# Your instructions:
Which lines run from the one containing "The width and" to the end of the records? Write them out exactly, both ends included, and nothing else.

# Saved entries:
-*-*-
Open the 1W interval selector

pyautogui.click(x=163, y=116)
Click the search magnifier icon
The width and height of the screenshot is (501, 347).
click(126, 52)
-*-*-
# Result of this task:
The width and height of the screenshot is (501, 347).
click(126, 52)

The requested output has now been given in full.